Le fait de savoir s'il faut ou non un commissaire aux comptes relève de l'intuition. Je défie qui que ce soit d'avoir une idée définitive sur la question. Je pense qu'il ne faut pas trop compliquer la vie des petites entreprises. Si on veut qu'elles fonctionnent, essayons de ne pas trop alourdir leurs comptes d'exploitation.

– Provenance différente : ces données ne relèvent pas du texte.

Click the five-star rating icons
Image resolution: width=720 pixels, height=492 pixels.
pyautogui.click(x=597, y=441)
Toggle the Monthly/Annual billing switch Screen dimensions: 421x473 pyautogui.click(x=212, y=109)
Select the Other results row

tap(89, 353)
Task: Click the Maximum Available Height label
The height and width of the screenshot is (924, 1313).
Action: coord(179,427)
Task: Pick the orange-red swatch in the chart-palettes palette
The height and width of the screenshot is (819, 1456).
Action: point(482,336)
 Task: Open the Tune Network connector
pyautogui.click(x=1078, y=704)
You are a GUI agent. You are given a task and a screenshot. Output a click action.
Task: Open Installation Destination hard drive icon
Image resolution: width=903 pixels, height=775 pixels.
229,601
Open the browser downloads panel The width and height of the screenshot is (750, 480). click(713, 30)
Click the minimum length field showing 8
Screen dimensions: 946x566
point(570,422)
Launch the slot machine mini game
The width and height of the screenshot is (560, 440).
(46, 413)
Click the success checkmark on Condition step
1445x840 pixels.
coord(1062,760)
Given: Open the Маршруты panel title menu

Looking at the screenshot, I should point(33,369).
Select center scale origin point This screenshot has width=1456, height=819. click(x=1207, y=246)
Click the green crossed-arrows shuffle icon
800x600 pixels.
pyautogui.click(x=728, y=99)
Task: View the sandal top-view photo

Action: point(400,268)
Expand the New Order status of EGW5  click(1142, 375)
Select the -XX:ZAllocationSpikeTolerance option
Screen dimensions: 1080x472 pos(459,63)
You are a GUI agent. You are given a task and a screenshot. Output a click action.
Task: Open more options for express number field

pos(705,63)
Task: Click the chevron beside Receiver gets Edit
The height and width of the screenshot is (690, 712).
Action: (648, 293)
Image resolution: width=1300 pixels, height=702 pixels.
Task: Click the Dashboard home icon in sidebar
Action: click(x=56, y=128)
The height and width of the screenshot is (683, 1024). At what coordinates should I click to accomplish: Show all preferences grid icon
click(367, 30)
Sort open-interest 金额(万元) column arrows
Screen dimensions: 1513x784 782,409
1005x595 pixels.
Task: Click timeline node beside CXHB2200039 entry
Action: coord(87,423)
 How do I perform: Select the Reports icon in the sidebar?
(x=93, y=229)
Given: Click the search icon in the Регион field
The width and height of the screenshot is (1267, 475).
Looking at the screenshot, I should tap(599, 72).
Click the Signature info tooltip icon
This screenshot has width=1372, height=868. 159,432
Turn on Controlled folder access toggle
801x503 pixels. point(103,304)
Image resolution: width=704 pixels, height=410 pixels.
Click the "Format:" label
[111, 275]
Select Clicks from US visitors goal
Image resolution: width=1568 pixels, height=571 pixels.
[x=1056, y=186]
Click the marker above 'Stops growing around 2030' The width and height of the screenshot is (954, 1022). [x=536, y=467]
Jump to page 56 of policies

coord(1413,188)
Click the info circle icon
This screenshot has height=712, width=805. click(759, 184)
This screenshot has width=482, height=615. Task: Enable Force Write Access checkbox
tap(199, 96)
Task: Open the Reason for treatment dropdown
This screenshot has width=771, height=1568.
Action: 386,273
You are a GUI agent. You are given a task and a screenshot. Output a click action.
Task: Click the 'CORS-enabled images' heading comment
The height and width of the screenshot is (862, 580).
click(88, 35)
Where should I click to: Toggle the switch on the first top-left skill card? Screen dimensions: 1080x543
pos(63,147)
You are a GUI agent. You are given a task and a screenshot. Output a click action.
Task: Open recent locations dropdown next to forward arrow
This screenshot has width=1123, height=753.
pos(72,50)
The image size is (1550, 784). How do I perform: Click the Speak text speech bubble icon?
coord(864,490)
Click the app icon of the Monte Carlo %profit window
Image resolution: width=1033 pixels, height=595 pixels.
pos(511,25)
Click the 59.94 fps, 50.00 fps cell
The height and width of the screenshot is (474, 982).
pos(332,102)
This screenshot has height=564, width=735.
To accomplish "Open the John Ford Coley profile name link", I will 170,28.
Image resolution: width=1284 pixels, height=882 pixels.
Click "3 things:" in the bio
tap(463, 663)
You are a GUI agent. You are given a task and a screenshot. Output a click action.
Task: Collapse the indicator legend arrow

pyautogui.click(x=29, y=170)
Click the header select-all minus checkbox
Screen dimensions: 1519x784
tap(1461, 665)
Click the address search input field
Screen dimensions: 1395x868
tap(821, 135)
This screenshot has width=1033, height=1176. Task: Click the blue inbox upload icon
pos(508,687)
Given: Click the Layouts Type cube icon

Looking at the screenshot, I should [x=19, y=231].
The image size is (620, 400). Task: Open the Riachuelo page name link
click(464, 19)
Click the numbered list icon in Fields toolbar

Je n'ai jamais cru que notre pays était incompétent en économie. On ne devient pas la quatrième puissance économique du monde par hasard. Je prends toujours l'exemple de Puteaux et Courbevoie. Au début du XXème siècle, il y avait 223 entreprises qui y fabriquaient des voitures. C'était un état d'esprit. Mais, je ne sais pas pourquoi notre pays s'est écarté de cette trajectoire. En revanche, je peux évoquer le rôle des économistes dans la société française. La seule rupture qui avait été introduite il y a maintenant une vingtaine d'années, c'était le conseil des économistes qui était auprès du Premier ministre. L'idée était de débattre de l'économie. Ceci a été très utile sur un plan académique - les travaux étaient de très bonne qualité -, mais un peu moins dans l'économie réelle. La seule mesure reprise par les pouvoirs publics est la prime pour l'emploi. C'est un pur produit du conseil des économistes. Les quatre derniers présidents n'ont jamais eu un économiste auprès d'eux. Dans notre société sont considérés comme compétents en économie les administrateurs de l'INSEE - c'était le cas dans ma jeunesse, mais peut-être moins vrai maintenant -, et l'inspection des finances. Toutes les erreurs macroéconomiques qui ont été faites, une fiscalisation trop rapide, sont dues à une non-association d'économistes - comme cela se fait pourtant dans tous les autres pays du monde - qui travaillent depuis de longues années sur la conjoncture économique, aux réflexions de politiques économiques. J'ai peur que l'on ne modifie pas fondamentalement cet état de fait, car l'actuel Président de la République est lui-même inspecteur des finances. C'est un mouvement très profond qui ne se limite pas à l'idée selon lequel les cours d'économie au lycée ignorent le mot d'entreprise. Certes c'est vrai, mais ce n'est pas le fond du sujet. Les erreurs de politiques économiques menées depuis quelques années sont liées au fait qu'il n'y ait pas d'économistes associés. Économiste est un métier à part entière et une vraie compétence. Or, cette dernière n'est pas reconnue dans notre pays. Nous sommes le seul pays où le gouverneur de la banque centrale ne peut pas être un académique, alors que c'est le cas dans la plupart des pays. Mais on ne va pas résoudre ce problème par le projet de loi PACTE.